In slide 9, the gross profit expansion. As you can see from the margin slide, the gross profit margins are in the growth momentum since Q2 2020. We're scaling up in line with the revenue growth and momentum in the product mix as presented in the right-hand side of the slide.

The product mix changed since third quarter from last year and now trending towards PAM, turnkey solutions and proprietary content while improving gross profit margins and profitability. As we indicated in the past, platform and proprietary content products are carrying no third party costs, which giving us the ability to scale up gross profit margins.

The PAM and turnkey solution improved the Q2 gross profit margin as a result of strong performance of our Dutch customers. In slide 10, we would like to demonstrate that our continued revenue growth is monitored with margins control.

Total operating costs, excluding cost of goods associated with third party content providers, continued to scale down since Q3 2021, and amounted to 40.6% as a proportion of the total revenue. While the corporation continued to invest in expanding its technology, product and games development, the total cost of salary and subcontractors as proportion of the revenue scaled to 23.9% and targeted to scale further with further growth.

Professional fees amounted to 4.1% of the total revenue and were mainly related to entering new jurisdictions, licensing, legal, and audit fees. IT and hosting costs scaled to 2.9% of the total revenue, mainly as a result of the group U.S. expansion and organic revenue growth. In addition, all other costs are targeted to scale in line with the future growth.

In slide 11, I'll detail how we reconcile our operating income to positive adjusted EBITDA in this quarter. Adjusted EBITDA amounted to EUR 3.1 million at 14.9% margins against an operating income of EUR 0.8 million. The gap can be explained by the following non-cash and exceptional items.

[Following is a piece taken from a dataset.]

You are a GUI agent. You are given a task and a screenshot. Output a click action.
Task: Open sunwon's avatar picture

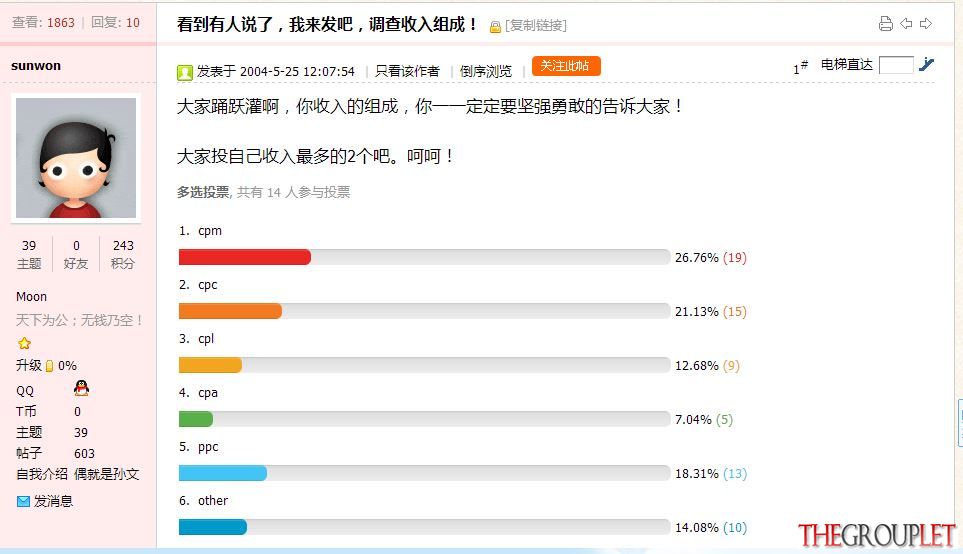pyautogui.click(x=76, y=158)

Depreciation, amortization, an increase in intangible amortization as part of the Wild Streak acquisition in June 2021. The share-based payments awards granted to senior management in Q1 2022 composed of DSUs and RSUs, and share options. Transaction acquisition costs associated with the corporation M&A strategy, and the gain of remeasurement of contingent consideration, which is mainly related to the share consideration element of the Spin Games acquisitions. Moving on to slide 12.

As of the end of June 2022, cash balance was EUR 11 million compared to EUR 60 million as of December 31, 2021, with no debt facility in place. Net working capital was EUR 1 million compared to EUR 11.6 million at the beginning of the year. The main difference between the periods was the EUR 9.1 million investment in the consideration paid upon the Spin acquisition.

We continue to project positive free cash flow from operations. As a reminder, our business strategy requires a little CapEx related to technical debt requirements. From a cash flow perspective, in the six months ended in June 2022, we generated EUR 7.5 million from operating activities while investing EUR 12 million in the acquisition of Spin Games and software development costs as part of the investment in our technology. With that, I will turn the call back to Yaniv. Following that, back to the operator for any questions. Back to Yaniv.

Yaniv Sherman
EX-CEO, Bragg Gaming Group

Thanks, Ronen. I'd like to share a bit more details about the progress we've been making in our strategic journey. While the Spin acquisition was only completed on June first of this year, since the deal was announced, we've been making great progress in laying the groundwork to allow for fast and streamlined integration into the Bragg business.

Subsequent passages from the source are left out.